> _Objective_:
Could you echo the lines below, starting at the one that contains "You are a GUI" and ending at the one that contains "pyautogui.click(x=56, y=794)", with both of those included and the pictures left out?
### Records
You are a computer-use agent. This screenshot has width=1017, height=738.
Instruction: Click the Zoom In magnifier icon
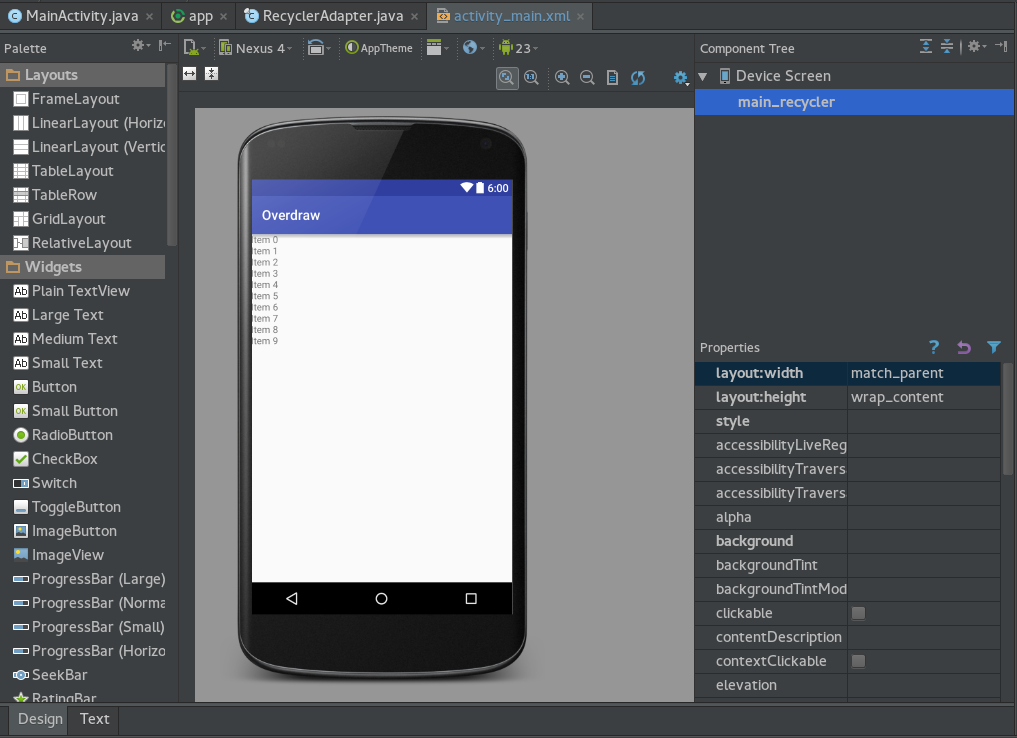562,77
######
### Records
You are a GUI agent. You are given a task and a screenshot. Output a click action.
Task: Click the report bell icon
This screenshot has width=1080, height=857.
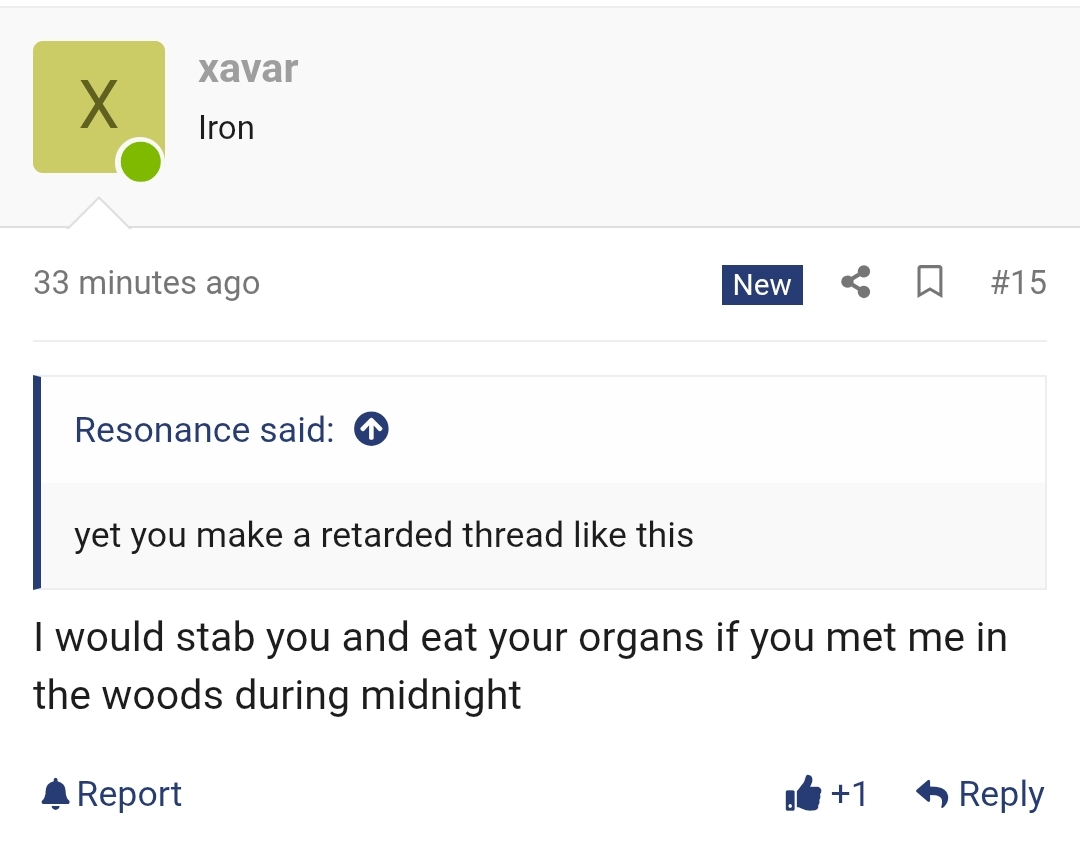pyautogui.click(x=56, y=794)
######
> _Solution below_:
You are a GUI agent. You are given a task and a screenshot. Output a click action.
Task: Click the report bell icon
This screenshot has width=1080, height=857.
pyautogui.click(x=56, y=794)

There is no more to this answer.